Raw entries:

┄┄┄┄┄┄┄┄┄┄┄┄┄┄┄┄┄┄┄┄

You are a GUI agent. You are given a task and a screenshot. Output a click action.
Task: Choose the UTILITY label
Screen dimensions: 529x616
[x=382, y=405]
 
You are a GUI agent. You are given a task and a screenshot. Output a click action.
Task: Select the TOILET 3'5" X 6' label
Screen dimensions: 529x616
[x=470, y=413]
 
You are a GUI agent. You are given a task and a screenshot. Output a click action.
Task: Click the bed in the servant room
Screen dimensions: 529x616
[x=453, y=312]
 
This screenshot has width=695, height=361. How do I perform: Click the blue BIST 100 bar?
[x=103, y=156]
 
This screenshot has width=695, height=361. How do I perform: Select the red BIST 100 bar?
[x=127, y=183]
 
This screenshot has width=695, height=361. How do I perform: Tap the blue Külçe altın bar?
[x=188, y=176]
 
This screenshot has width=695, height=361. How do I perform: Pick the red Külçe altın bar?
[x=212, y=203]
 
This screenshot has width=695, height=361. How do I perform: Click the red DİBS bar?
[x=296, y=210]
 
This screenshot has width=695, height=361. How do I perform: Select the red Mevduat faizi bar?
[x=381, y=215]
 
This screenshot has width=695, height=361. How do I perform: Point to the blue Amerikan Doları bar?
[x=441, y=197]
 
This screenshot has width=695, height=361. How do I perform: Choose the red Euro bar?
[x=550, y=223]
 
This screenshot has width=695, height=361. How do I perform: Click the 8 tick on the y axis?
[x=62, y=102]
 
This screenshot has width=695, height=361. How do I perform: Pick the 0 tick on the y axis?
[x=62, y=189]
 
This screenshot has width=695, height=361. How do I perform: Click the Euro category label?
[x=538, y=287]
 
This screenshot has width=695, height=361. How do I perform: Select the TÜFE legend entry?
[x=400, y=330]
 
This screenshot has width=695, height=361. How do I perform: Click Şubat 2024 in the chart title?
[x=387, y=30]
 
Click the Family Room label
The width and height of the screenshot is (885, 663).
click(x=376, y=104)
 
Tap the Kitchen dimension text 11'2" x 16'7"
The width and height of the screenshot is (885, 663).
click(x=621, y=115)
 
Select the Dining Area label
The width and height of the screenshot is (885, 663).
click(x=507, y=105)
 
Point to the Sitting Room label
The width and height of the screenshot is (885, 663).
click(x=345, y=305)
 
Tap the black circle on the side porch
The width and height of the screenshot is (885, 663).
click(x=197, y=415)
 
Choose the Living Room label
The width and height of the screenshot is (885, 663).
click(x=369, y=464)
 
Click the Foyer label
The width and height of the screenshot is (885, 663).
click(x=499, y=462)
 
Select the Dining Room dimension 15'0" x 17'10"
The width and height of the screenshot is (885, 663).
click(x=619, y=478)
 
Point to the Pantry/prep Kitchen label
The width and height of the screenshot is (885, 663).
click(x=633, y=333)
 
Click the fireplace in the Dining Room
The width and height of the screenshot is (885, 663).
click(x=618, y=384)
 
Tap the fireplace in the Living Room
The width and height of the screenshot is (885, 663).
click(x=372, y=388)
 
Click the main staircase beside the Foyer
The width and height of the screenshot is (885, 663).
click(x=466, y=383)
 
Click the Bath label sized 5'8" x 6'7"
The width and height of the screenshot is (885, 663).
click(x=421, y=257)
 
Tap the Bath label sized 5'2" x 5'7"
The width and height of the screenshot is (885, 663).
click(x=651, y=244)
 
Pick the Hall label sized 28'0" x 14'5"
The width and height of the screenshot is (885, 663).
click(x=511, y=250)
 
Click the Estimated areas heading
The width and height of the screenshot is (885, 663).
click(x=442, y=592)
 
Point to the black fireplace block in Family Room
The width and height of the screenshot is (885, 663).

┄┄┄┄┄┄┄┄┄┄┄┄┄┄┄┄┄┄┄┄

> **To be done**: Rewrite all of the entries above with every "Screen dimensions" replaced by "Screen size", leaving everything else unchanged.

> **Correct result**:
You are a GUI agent. You are given a task and a screenshot. Output a click action.
Task: Choose the UTILITY label
Screen size: 529x616
[x=382, y=405]
 
You are a GUI agent. You are given a task and a screenshot. Output a click action.
Task: Select the TOILET 3'5" X 6' label
Screen size: 529x616
[x=470, y=413]
 
You are a GUI agent. You are given a task and a screenshot. Output a click action.
Task: Click the bed in the servant room
Screen size: 529x616
[x=453, y=312]
 
This screenshot has width=695, height=361. How do I perform: Click the blue BIST 100 bar?
[x=103, y=156]
 
This screenshot has width=695, height=361. How do I perform: Select the red BIST 100 bar?
[x=127, y=183]
 
This screenshot has width=695, height=361. How do I perform: Tap the blue Külçe altın bar?
[x=188, y=176]
 
This screenshot has width=695, height=361. How do I perform: Pick the red Külçe altın bar?
[x=212, y=203]
 
This screenshot has width=695, height=361. How do I perform: Click the red DİBS bar?
[x=296, y=210]
 
This screenshot has width=695, height=361. How do I perform: Select the red Mevduat faizi bar?
[x=381, y=215]
 
This screenshot has width=695, height=361. How do I perform: Point to the blue Amerikan Doları bar?
[x=441, y=197]
 
This screenshot has width=695, height=361. How do I perform: Choose the red Euro bar?
[x=550, y=223]
 
This screenshot has width=695, height=361. How do I perform: Click the 8 tick on the y axis?
[x=62, y=102]
 
This screenshot has width=695, height=361. How do I perform: Pick the 0 tick on the y axis?
[x=62, y=189]
 
This screenshot has width=695, height=361. How do I perform: Click the Euro category label?
[x=538, y=287]
 
This screenshot has width=695, height=361. How do I perform: Select the TÜFE legend entry?
[x=400, y=330]
 
This screenshot has width=695, height=361. How do I perform: Click Şubat 2024 in the chart title?
[x=387, y=30]
 
Click the Family Room label
The width and height of the screenshot is (885, 663).
click(x=376, y=104)
 
Tap the Kitchen dimension text 11'2" x 16'7"
The width and height of the screenshot is (885, 663).
click(x=621, y=115)
 
Select the Dining Area label
The width and height of the screenshot is (885, 663).
click(x=507, y=105)
 
Point to the Sitting Room label
The width and height of the screenshot is (885, 663).
click(x=345, y=305)
 
Tap the black circle on the side porch
The width and height of the screenshot is (885, 663).
click(x=197, y=415)
 
Choose the Living Room label
The width and height of the screenshot is (885, 663).
click(x=369, y=464)
 
Click the Foyer label
The width and height of the screenshot is (885, 663).
click(x=499, y=462)
 
Select the Dining Room dimension 15'0" x 17'10"
The width and height of the screenshot is (885, 663).
click(x=619, y=478)
 
Point to the Pantry/prep Kitchen label
The width and height of the screenshot is (885, 663).
click(x=633, y=333)
 
Click the fireplace in the Dining Room
The width and height of the screenshot is (885, 663).
click(x=618, y=384)
 
Tap the fireplace in the Living Room
The width and height of the screenshot is (885, 663).
click(x=372, y=388)
 
Click the main staircase beside the Foyer
The width and height of the screenshot is (885, 663).
click(x=466, y=383)
 
Click the Bath label sized 5'8" x 6'7"
The width and height of the screenshot is (885, 663).
click(x=421, y=257)
 
Tap the Bath label sized 5'2" x 5'7"
The width and height of the screenshot is (885, 663).
click(x=651, y=244)
 
Pick the Hall label sized 28'0" x 14'5"
The width and height of the screenshot is (885, 663).
click(x=511, y=250)
 
Click the Estimated areas heading
The width and height of the screenshot is (885, 663).
click(x=442, y=592)
 
Point to the black fireplace block in Family Room
The width and height of the screenshot is (885, 663).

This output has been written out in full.